DESCRIÇÃO DA TAREFA — Reproduza do artigo sobre o GP de Mônaco o trecho que começa em "O domingo mostrou" e segue até "tem para oferecer.", sem alterar nenhuma palavra.

O ex-vulcânico Verstappen se contamina pelo pragmatismo corporativo da F-1

Benoit Tessier/Reuters
Imagem: Benoit Tessier/Reuters

27/05/2019 12h31

O domingo mostrou claramente que há bem mais que o oceano Atlântico separando a Fórmula Um e a Fórmula Indy. Ambas correram ontem em seus mais belos cenários, as ruas estreitas de Monte Carlo e a pista larga e veloz de Indianápolis. Enquanto a primeira deixou claro que o suntuoso Grande Prêmio de Mônaco só chegou à sua 90ª edição pelo glamour que o cerca, as 500 Milhas apresentaram o melhor que o automobilismo tem para oferecer.

Realizada pela primeira vez em 1930, a corrida de Mônaco é apropriadamente chamada de joia da coroa. Percorrendo o porto mais sofisticado da Europa, ela vive mais dos iates que a adornam do que qualquer aspecto esportivo. Atraídos pelo ambiente de luxo e riqueza, a ela comparecem todos os CEOs das empresas envolvidas de um modo ou de outro com a Fórmula Um. Levam junto amigos, amigas e parceiros comerciais para, a bordo das luxuosas embarcações, renovarem contratos e reforçar vínculos de negócios - além, é claro, de desfrutar das delícias do "grand monde".

Não se pense, por isso, que para os pilotos o fim de semana é igualmente leve e desfrutável. A eles, a tarefa de conduzir carros brutais em um ambiente que põe a prova, por nada menos de 78 voltas em um percurso de 3.337 metros, sua capacidade de concentração. O mínimo erro ao longo desses pouco mais de 260 quilômetros tem um único e inevitável resultado: o acidente. Tudo isso para, ao fim e ao cabo, ouvirem as justíssimas queixas e reclamações de um público frustrado pela falta de espetáculo esportivo.

Foi exatamente isso que, como em muitas outras vezes, ocorreu no grande prêmio aclamado como o mais glamoroso de cada ano. Nem mesmo o raríssimo erro tático da Mercedes ao escolher para seu pentacampeão Lewis Hamilton pneus menos duráveis do que os indicados para a situação de momento foi suficiente para evitar a vitória mais do que previsível de seu principal piloto. E a série recorde de cinco dobradinhas da poderosa Mercedes só foi interrompida por um incidente na pista ... dos boxes, a modestíssimos 50 quilômetros por hora.

LINHAS DE DADOS —
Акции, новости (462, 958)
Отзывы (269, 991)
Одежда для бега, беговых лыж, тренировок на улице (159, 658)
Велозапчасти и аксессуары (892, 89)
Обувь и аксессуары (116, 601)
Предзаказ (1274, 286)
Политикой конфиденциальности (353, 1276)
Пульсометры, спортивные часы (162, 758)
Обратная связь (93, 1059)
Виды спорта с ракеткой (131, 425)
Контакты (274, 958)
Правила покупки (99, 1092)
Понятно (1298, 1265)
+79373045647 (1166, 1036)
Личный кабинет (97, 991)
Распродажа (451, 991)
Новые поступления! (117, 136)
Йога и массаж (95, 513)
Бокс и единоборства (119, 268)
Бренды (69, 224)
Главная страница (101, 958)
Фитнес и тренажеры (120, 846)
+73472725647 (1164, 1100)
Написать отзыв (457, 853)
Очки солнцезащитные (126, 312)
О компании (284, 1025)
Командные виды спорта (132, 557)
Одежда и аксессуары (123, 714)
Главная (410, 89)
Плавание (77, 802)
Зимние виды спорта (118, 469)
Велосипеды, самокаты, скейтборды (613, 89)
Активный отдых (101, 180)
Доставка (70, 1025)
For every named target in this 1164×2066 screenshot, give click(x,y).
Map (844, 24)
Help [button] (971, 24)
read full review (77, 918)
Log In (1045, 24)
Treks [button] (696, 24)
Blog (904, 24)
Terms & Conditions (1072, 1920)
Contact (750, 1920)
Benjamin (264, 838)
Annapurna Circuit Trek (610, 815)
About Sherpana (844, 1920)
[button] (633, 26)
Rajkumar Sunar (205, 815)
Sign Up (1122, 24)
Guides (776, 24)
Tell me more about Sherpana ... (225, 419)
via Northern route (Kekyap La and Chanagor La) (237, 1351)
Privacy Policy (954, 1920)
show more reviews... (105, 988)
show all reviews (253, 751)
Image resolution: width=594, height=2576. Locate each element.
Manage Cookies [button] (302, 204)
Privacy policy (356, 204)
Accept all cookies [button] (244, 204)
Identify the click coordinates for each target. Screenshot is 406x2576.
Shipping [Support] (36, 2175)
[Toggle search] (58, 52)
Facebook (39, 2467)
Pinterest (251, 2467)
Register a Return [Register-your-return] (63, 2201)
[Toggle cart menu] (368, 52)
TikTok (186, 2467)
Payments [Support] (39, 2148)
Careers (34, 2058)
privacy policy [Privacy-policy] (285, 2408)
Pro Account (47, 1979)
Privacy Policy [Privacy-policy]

RESULTADO —
O domingo mostrou claramente que há bem mais que o oceano Atlântico separando a Fórmula Um e a Fórmula Indy. Ambas correram ontem em seus mais belos cenários, as ruas estreitas de Monte Carlo e a pista larga e veloz de Indianápolis. Enquanto a primeira deixou claro que o suntuoso Grande Prêmio de Mônaco só chegou à sua 90ª edição pelo glamour que o cerca, as 500 Milhas apresentaram o melhor que o automobilismo tem para oferecer.